3 Ways to Overcome Having Been Overpaid

All in a Day's Work by Damian Gadal of Flickr.jpg

All in a Day’s Work by Damian Gadal of Flickr.jpg

 

While research shows and some politicians feel that most workers, particularly women and federal employees, have been underpaid for far too long, some have been blessed to be very well paid. If this is you, I hope that you are taking full advantage of it and, rather than increasing your standard of living, are using the money to pay off debts and saving for the future. Experience has proven that being paid above market value puts you on the chopping block if your company ever decides that the money is better spent elsewhere.

To boot, if you are separated from your company it can be that much harder to find a job above market pay or even to convince employers that you are willing to take a pay cut.

Employers have justifiable concerns hiring somebody above market range. You could be asking for more than your boss is earning, which usually does not produce strong rapport to build a good relationship.

As with most situations, this poses a challenge, but is not necessarily an obstacle. There are ways that you can conduct your search and mitigate any potential perceived risk you pose by being someone paid above market.

 

  1. Know your numbers

If you are someone who excels at managing personal finances, you probably have strong accounts of what your monthly expenses are, and you also probably have very clear-cut savings goals for retirement. Evaluate whether there are areas of your living expenses or entertainment expenses that can be downsized.
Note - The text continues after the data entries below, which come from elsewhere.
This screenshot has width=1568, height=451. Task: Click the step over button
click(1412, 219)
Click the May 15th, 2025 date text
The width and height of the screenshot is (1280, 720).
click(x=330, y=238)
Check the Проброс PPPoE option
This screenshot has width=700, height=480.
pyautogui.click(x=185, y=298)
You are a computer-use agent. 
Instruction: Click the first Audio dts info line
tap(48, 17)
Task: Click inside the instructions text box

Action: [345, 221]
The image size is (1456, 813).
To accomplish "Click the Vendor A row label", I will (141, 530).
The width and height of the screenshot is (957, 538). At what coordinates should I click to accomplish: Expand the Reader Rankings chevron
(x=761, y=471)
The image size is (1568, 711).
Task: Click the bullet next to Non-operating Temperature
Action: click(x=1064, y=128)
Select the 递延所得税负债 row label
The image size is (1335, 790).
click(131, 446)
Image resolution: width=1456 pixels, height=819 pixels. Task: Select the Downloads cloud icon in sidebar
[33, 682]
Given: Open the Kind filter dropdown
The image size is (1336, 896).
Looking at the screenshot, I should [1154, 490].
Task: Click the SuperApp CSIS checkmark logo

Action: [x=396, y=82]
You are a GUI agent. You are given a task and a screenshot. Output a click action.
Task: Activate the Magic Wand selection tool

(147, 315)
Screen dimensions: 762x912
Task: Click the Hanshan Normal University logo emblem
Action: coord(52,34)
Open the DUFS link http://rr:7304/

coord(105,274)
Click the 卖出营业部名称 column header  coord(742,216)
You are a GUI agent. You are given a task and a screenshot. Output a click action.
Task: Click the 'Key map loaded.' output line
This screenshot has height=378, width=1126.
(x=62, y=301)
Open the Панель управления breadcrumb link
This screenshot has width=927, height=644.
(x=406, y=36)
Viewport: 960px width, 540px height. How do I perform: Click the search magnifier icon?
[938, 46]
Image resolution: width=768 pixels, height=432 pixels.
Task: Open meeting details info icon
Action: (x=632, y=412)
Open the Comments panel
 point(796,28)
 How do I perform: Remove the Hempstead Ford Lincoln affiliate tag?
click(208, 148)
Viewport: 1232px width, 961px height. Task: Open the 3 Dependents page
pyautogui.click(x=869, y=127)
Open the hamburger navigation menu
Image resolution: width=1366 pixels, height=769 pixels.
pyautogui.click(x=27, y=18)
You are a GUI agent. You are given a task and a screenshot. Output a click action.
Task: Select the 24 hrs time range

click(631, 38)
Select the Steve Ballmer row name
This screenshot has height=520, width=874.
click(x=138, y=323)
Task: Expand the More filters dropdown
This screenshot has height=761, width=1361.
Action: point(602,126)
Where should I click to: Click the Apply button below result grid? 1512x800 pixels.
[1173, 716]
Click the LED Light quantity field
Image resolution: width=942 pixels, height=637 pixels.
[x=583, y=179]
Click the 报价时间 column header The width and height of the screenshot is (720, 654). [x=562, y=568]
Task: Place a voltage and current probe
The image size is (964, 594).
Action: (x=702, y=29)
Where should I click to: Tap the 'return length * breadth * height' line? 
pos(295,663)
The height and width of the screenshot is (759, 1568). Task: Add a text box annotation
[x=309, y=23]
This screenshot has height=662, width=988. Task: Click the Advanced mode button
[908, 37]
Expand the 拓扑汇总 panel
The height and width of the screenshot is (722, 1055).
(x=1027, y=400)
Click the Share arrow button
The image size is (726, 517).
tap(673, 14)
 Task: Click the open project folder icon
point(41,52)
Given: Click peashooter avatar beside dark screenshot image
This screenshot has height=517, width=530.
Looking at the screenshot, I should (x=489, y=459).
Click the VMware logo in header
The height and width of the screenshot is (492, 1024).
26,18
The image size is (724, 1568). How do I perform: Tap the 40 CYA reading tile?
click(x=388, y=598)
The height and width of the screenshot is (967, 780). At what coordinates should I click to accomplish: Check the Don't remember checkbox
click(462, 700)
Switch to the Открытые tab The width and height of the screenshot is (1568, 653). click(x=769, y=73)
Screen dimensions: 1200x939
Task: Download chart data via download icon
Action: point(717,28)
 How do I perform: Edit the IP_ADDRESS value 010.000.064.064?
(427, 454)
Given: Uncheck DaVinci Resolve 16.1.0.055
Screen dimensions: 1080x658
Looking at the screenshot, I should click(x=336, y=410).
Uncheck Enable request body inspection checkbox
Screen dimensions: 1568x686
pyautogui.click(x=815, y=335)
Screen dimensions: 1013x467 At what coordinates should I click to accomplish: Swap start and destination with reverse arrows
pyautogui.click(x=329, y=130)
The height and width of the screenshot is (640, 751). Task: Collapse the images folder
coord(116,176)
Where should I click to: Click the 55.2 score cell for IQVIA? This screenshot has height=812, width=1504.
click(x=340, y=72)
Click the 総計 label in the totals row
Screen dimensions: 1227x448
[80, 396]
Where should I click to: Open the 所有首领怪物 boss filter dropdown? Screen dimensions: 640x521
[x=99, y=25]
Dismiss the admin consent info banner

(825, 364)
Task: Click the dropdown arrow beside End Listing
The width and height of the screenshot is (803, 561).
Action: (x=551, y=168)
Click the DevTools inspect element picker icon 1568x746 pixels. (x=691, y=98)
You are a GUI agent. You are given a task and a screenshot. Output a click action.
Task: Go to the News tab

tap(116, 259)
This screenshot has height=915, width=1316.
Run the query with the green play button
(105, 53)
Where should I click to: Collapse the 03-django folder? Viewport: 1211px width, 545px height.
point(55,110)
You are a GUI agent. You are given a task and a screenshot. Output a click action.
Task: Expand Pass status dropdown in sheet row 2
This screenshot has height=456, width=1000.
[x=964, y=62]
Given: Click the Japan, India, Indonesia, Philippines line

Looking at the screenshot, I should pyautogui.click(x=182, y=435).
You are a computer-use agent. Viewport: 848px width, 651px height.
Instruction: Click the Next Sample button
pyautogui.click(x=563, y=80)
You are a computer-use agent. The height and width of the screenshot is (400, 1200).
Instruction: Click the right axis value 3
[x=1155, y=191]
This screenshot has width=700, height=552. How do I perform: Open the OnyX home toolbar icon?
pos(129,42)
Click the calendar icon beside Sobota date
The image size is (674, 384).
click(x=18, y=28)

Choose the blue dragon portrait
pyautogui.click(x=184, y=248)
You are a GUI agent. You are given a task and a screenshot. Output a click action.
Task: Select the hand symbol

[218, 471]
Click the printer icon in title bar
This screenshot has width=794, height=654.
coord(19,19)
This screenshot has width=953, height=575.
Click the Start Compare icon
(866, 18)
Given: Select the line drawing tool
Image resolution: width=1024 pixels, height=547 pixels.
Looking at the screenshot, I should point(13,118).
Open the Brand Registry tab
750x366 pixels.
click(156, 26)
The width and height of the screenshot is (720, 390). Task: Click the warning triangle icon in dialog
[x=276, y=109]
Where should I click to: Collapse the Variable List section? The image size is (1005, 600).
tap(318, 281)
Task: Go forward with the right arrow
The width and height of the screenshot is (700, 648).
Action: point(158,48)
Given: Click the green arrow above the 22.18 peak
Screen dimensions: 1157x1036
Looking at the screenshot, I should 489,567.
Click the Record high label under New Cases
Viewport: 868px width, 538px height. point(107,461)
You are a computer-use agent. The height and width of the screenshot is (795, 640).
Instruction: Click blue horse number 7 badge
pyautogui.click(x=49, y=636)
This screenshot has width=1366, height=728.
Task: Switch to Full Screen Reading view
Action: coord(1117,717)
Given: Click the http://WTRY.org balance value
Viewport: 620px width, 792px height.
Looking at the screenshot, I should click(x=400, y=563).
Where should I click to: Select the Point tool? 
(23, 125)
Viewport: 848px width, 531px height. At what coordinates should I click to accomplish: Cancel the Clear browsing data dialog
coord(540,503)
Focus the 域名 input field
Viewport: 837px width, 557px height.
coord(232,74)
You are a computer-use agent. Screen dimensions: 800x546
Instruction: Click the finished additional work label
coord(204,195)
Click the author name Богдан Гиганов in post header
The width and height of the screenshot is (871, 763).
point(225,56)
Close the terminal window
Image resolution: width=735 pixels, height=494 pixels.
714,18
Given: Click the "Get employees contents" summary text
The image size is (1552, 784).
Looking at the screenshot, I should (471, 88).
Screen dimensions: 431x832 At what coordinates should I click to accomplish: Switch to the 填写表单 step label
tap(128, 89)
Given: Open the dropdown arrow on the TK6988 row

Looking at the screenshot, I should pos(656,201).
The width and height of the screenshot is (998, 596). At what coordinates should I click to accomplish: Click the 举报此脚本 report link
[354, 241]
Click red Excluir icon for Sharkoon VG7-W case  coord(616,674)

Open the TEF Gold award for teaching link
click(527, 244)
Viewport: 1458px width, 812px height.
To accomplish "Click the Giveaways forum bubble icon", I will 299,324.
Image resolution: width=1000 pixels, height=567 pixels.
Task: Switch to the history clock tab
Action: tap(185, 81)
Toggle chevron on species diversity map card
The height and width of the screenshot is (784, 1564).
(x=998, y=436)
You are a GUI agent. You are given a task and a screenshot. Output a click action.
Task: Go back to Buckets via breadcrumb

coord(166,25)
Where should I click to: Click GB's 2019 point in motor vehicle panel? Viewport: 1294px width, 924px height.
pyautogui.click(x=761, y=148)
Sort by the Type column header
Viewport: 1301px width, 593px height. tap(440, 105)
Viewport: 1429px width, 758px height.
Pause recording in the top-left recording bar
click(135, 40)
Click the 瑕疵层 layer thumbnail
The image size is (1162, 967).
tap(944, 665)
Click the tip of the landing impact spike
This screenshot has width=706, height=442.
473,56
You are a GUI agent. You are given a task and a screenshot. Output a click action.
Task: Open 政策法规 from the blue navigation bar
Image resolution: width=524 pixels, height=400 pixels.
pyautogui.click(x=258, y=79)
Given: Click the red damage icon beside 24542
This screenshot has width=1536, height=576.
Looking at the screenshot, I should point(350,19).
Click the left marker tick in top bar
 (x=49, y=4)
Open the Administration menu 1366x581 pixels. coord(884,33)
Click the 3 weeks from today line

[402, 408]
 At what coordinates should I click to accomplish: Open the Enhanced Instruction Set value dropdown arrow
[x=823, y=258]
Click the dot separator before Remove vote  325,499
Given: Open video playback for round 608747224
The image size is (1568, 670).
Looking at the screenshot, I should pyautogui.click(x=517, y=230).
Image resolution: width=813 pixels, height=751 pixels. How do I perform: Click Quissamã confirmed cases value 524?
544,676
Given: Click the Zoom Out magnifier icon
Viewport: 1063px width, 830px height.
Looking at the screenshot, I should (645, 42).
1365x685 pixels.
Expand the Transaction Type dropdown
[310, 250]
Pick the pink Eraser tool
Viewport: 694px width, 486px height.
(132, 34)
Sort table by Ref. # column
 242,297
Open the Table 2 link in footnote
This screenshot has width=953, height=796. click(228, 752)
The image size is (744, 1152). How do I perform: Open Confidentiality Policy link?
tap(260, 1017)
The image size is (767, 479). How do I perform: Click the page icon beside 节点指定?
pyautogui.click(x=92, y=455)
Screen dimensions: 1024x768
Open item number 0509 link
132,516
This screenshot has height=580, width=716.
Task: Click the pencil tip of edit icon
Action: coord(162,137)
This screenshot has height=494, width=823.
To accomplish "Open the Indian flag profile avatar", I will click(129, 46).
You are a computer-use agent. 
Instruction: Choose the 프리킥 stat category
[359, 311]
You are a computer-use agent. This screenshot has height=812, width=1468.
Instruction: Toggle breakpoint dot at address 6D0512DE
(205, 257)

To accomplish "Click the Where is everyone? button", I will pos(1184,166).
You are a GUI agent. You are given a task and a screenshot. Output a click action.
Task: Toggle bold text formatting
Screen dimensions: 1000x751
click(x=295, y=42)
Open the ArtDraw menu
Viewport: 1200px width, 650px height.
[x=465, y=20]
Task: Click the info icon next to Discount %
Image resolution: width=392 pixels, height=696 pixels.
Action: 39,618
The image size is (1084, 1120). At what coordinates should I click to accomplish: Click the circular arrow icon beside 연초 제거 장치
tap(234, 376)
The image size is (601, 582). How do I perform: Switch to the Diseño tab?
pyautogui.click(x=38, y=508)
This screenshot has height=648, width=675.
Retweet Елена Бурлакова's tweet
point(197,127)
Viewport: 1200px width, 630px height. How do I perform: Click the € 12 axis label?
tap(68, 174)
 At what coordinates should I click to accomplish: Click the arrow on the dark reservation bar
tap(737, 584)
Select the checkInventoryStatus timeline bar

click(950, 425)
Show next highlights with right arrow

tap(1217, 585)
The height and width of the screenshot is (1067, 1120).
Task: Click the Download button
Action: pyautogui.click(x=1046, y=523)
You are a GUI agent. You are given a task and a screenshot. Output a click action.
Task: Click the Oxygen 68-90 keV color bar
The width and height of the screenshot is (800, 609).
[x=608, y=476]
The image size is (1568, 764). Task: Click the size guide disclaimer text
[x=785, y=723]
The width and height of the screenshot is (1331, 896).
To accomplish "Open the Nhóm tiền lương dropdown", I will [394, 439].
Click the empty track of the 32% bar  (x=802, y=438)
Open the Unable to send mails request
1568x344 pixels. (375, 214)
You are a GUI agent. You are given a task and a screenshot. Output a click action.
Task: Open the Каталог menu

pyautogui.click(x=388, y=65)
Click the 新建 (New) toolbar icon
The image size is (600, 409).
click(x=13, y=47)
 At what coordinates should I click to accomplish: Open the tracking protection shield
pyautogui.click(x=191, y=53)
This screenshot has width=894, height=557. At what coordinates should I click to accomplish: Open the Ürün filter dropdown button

If you have not been keeping very clear records of your monthly expenses and do not have clear-cut retirement, or other savings goals, now is the time to meet with a financial advisor.  (I know a few great ones, if you need a referral!)

If this task seems daunting to you, I can relate, and it can be tempting to guesstimate, but this is potentially very dangerous for you. If there is something you do not account for, like if you own a home and you are not accounting for an emergency fund for all the unexpected, very expensive repairs that come along with owning a home, you could be underinsured for some acts of God. Another example could be that you need to increase in your life insurance coverage if your standard of living has increased over the years. If you had a 401(k) with your previous company, a financial advisor will help you determine the best way to reinvest that to match your desired level of growth, risk, and future life needs. This is something you want to expert help on. Even if you are an expert at these things, it is wise to obtain a second opinion. Just make sure that, whatever decisions are made and whoever makes them, you are fully educated on the options and apprised of the ongoing status. Always maintain control and awareness.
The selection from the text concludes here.